What you should do:
Below are entries; output exactly the lines from the one with "Task: Raise priority of 30_days schedule" to the one with "You are a computer-use agent. This", both included, and nothing else.

┄┄┄┄┄┄┄┄┄┄┄┄┄┄┄┄┄┄┄┄

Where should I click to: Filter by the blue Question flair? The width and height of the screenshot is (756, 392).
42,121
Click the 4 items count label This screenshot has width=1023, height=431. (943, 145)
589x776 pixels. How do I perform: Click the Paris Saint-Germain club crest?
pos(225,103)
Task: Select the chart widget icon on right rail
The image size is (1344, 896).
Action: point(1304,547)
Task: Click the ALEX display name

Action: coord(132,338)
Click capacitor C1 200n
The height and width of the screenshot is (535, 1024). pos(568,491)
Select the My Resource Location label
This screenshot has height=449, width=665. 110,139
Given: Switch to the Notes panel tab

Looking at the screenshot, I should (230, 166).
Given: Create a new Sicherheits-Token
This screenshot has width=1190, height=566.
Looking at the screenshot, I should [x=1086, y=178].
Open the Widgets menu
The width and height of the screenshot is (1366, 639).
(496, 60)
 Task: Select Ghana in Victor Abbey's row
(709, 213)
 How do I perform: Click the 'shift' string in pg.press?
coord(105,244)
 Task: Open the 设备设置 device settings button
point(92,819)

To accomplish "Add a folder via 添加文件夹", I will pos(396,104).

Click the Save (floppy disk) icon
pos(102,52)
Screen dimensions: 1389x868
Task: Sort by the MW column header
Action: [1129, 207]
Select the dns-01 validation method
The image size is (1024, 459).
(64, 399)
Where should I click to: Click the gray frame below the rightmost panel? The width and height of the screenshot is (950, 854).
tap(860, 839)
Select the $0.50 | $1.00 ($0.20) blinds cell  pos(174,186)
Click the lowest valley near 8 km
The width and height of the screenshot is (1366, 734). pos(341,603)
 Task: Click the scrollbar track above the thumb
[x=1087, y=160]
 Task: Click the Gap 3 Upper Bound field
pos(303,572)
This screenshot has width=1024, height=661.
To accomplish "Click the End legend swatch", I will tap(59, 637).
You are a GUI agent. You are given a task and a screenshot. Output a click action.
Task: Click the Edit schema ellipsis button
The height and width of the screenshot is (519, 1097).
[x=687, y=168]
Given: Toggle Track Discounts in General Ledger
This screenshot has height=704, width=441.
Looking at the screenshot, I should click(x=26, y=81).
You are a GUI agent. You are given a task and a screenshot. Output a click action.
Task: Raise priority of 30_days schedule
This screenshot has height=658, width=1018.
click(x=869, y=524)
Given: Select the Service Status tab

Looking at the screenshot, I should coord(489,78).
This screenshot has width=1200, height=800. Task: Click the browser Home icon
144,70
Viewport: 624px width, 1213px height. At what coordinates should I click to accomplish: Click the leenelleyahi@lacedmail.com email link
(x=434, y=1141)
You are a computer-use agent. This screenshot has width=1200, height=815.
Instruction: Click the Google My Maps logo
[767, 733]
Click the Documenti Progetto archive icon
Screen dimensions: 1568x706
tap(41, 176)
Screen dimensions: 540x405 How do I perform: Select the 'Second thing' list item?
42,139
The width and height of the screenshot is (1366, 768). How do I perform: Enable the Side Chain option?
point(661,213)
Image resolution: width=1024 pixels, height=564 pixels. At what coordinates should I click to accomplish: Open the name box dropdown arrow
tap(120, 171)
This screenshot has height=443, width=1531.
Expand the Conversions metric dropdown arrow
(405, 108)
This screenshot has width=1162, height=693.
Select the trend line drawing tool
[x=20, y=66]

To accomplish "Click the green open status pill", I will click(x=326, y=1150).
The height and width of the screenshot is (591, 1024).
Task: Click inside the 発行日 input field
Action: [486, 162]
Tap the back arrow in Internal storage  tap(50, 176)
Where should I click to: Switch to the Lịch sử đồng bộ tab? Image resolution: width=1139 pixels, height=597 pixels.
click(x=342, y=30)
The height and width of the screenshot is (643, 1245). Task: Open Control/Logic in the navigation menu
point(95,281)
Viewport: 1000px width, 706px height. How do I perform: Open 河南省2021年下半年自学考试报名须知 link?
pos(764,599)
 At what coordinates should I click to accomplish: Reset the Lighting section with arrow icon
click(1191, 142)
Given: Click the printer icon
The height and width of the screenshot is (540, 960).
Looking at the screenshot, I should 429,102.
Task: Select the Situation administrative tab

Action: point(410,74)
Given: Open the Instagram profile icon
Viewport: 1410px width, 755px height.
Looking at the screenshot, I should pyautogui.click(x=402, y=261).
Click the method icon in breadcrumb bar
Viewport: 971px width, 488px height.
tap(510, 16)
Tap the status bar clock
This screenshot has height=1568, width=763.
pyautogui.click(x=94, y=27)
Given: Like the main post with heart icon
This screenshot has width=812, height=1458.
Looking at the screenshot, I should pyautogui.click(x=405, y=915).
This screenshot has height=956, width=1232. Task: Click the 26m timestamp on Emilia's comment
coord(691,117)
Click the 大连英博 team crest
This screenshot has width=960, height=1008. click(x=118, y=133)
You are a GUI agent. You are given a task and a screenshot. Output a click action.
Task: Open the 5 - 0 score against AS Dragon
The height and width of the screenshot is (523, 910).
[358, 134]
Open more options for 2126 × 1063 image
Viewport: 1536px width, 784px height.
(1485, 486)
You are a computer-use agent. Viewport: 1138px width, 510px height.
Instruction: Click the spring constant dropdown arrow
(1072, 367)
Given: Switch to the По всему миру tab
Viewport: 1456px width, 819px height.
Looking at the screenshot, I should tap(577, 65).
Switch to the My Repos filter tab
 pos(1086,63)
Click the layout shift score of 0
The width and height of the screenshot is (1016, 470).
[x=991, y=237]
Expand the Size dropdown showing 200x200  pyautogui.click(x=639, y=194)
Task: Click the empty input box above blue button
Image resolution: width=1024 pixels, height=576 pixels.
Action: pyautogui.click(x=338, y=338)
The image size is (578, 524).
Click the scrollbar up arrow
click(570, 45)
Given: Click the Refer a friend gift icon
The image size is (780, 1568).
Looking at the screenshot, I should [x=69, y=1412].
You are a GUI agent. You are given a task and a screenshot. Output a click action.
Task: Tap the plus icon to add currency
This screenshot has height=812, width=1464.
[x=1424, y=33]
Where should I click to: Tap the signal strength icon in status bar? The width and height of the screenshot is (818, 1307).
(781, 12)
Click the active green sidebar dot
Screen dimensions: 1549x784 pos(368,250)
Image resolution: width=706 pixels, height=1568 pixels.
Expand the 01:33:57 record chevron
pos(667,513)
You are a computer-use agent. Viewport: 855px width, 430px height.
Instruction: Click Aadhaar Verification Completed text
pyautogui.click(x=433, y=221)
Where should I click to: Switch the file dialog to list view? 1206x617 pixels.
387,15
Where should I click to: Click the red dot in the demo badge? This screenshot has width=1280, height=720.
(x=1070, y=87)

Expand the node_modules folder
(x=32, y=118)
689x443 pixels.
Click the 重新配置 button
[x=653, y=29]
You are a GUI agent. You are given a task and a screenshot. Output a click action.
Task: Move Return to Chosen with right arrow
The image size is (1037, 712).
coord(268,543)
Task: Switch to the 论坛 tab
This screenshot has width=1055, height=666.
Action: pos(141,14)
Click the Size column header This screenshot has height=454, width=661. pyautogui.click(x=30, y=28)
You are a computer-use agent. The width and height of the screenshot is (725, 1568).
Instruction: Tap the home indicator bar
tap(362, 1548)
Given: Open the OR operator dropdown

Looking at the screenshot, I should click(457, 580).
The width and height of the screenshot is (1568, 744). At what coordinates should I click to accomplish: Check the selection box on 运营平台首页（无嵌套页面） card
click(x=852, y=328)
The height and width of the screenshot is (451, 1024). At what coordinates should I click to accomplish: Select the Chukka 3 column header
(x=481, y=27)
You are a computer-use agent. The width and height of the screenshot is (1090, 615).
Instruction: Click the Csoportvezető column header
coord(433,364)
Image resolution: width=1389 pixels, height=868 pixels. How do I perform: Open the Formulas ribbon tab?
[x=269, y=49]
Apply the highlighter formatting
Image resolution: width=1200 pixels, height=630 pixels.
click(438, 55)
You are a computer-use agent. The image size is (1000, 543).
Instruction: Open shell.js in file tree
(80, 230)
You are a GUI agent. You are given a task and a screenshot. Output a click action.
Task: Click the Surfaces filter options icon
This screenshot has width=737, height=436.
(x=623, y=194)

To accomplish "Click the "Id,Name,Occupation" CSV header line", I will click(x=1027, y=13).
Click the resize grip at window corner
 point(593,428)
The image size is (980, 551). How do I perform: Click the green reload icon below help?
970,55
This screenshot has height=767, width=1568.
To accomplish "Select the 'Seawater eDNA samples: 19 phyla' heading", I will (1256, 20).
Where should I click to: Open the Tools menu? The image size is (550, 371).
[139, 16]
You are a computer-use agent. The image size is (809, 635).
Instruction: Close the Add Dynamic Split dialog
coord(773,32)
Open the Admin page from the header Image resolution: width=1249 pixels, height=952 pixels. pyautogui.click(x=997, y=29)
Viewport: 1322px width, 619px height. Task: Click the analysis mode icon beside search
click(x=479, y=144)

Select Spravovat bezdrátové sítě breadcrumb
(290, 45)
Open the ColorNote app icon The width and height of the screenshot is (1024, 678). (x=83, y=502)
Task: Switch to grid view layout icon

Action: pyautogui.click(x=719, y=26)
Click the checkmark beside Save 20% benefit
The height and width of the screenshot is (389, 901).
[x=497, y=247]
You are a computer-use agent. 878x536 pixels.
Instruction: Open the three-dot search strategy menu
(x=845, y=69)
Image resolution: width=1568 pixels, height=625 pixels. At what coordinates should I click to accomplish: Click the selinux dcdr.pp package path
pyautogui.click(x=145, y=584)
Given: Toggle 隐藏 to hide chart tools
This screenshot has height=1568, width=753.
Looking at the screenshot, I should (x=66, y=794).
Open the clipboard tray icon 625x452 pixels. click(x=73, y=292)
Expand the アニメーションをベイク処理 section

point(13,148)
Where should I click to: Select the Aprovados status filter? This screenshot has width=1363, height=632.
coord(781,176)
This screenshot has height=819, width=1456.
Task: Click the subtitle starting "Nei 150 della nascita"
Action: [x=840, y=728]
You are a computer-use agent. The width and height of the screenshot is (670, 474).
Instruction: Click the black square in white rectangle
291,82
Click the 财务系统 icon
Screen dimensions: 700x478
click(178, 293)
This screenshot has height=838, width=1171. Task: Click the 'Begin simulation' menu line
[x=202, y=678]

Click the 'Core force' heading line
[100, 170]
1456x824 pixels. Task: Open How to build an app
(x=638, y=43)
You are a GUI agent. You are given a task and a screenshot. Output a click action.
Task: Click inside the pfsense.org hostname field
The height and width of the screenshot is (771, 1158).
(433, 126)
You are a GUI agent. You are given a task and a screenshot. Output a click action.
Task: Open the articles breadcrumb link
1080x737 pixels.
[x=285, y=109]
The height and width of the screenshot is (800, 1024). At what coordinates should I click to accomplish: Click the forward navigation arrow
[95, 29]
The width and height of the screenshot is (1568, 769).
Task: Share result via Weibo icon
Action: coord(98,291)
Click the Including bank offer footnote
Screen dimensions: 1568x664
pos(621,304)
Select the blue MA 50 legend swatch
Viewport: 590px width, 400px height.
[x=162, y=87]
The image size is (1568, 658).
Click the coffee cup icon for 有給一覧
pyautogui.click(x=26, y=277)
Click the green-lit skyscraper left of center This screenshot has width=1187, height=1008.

┄┄┄┄┄┄┄┄┄┄┄┄┄┄┄┄┄┄┄┄

Response to the task:
Task: Raise priority of 30_days schedule
This screenshot has height=658, width=1018.
click(x=869, y=524)
Given: Select the Service Status tab

Looking at the screenshot, I should coord(489,78).
This screenshot has width=1200, height=800. Task: Click the browser Home icon
144,70
Viewport: 624px width, 1213px height. At what coordinates should I click to accomplish: Click the leenelleyahi@lacedmail.com email link
(x=434, y=1141)
You are a computer-use agent. This screenshot has width=1200, height=815.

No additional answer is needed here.